Ghosts and Gravestones don’t just rely on scary costumes and jump scares to entertain customers. The tour guides try to teach their groups about the characters they are dressed as and feature in their stories.

“Our guide did a great job teaching us about historical figures like Mary Dyer, but I never felt bored because they would tell us how she still walks around Boston Common preaching to anybody that will hear”, Katie said.

Without the luxury of a vehicle, Haunted Boston stays around the Boston Common. The tour visits, The Central Burying Grounds, The Boston Common and The Omni Parker House.

Haunted Boston customer, Didier Mena, Lecturer at the University of Nebraska said, “I didn’t know what to expect but I really enjoyed the tour. I am only in Boston for the weekend, and I think Harry (the tour guide) taught me a lot about the city.”

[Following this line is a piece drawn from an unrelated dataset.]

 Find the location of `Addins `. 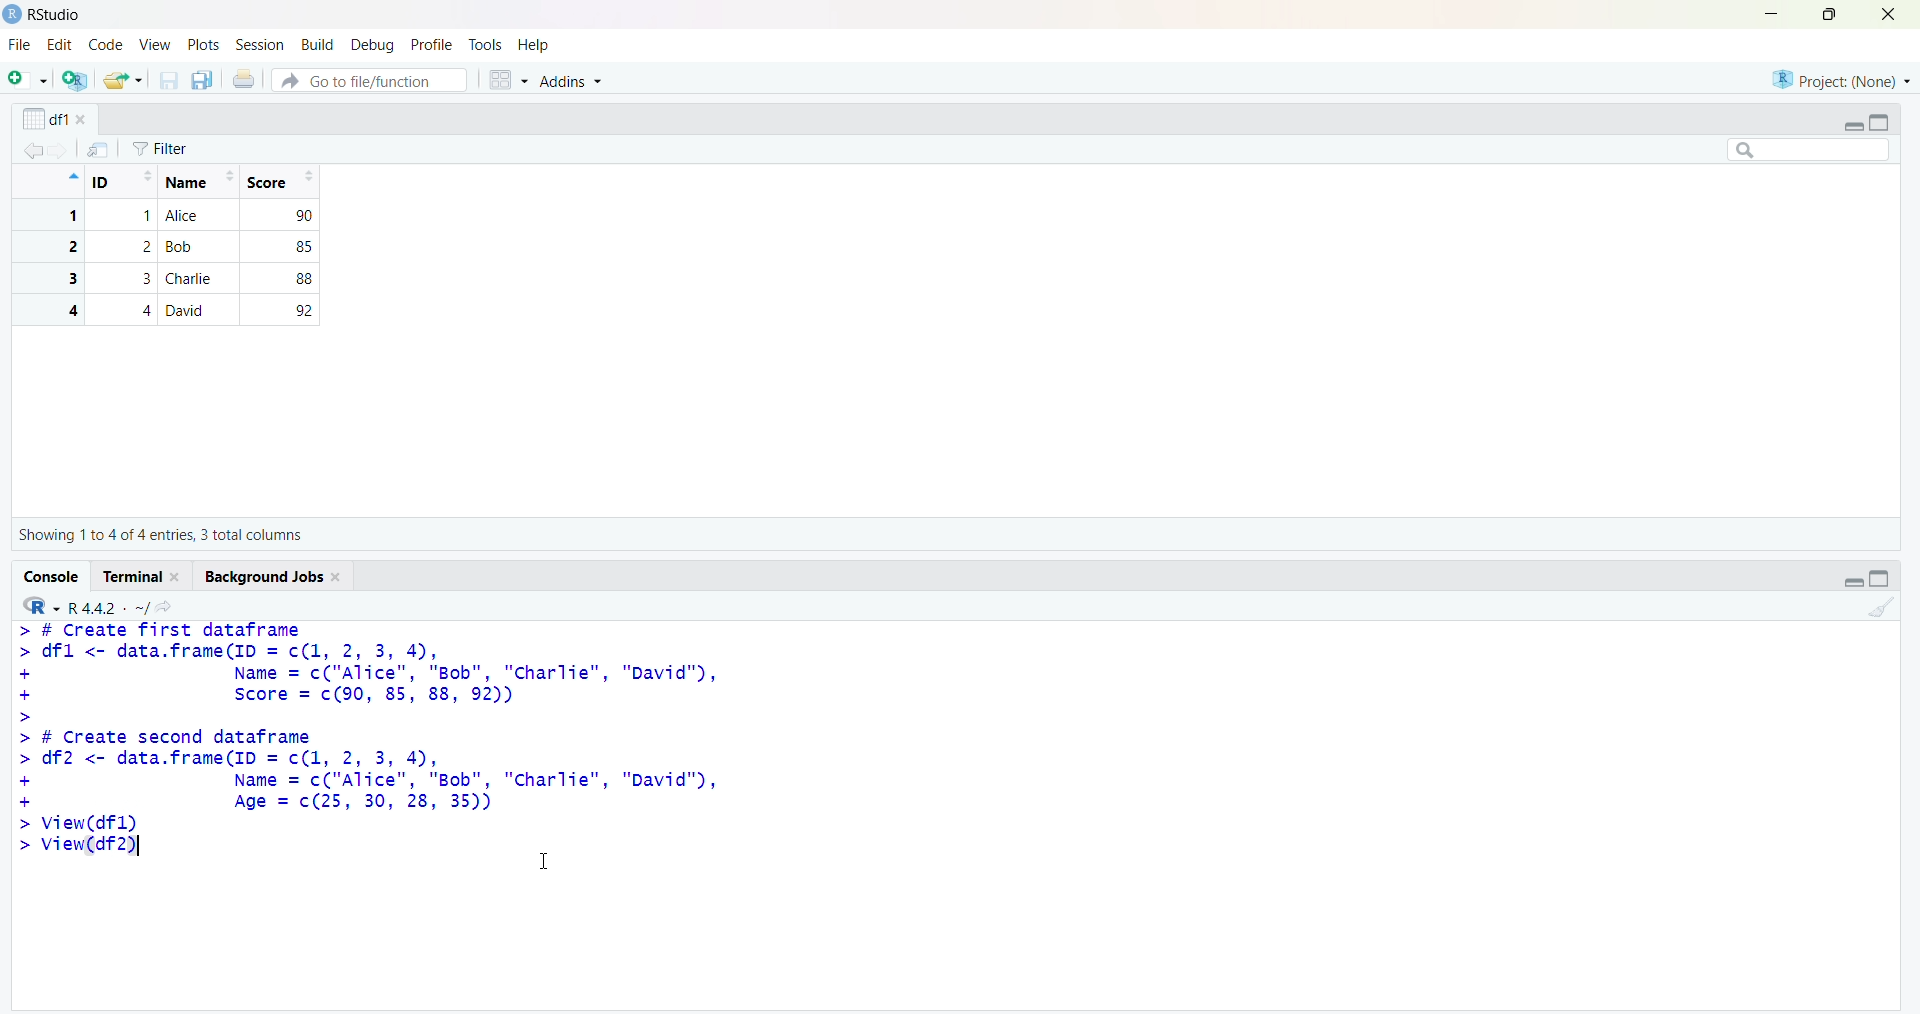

When deciding on which company to use, customers notice that there are a lot of similarities between the two experiences. Yet one blatant disparity a potential customer will notice is the price of tickets.

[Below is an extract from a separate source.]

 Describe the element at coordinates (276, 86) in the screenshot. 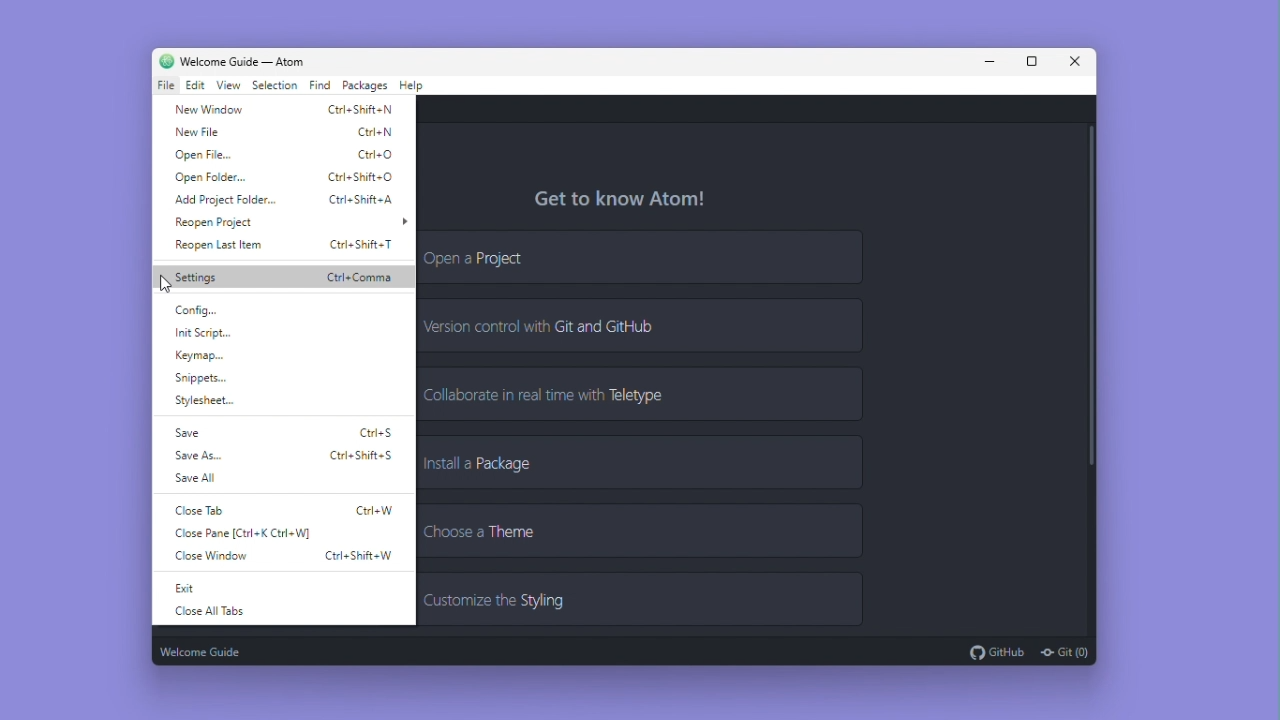

I see `Selection` at that location.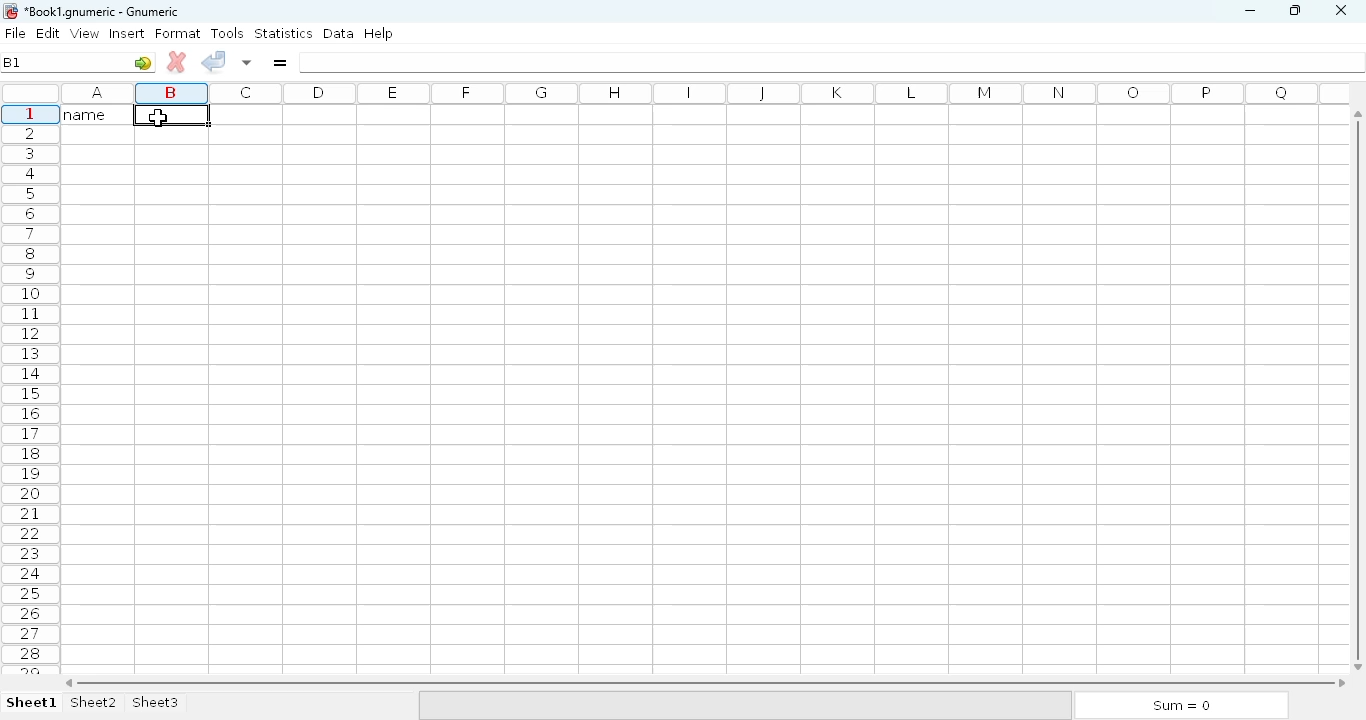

Haunted Boston’s ticket prices are drastically cheaper compared to the bigger company Ghost and Gravestones. A Customer of Ghosts and Gravestones can expect to pay around $45 per person over 13 years old and $35 for children 12 and under. Adult tickets cost $18 and children’s tickets (under 16) cost $13 for Haunted Boston customers.

“I had a free evening and a friend suggested that I go on a ghost tour, but I didn’t know which to go on. When I was looking online to book one, the price of Ghosts and Gravestones quickly made the choice a little easier,” Haunted Boston customer Mena said.

It is important to remember that tour guides of both companies are paid minimal wages and rely heavily on tips. Johnston from Haunted Boston said, “I rely on tips, but I don’t expect somebody to tip me if they didn’t enjoy my tour.”

“I started this a part-time job because I am interested in history and the supernatural. I love meeting people from all around the world. It is a job but it doesn’t feel like one”, said Johnston.

Haunted tours have undoubtedly breathed fresh life into the historical city, making it an alluring destination for those seeking to explore the unexplainable and embrace the unknown. The increase shows this over the past ten years.

The industry like many others struggles during the pandemic and for many tour guides there was a worry that the companies would not see the other side. “When Covid hit I didn’t know what was going to happen but we fought through and during the later stages of the pandemic started to conduct tours again,” said Johnston.

“Our busiest periods are near Halloween but after the pandemic we noticed that more people were coming on the tours than before. I think people were desperate to do something,” said Johnston.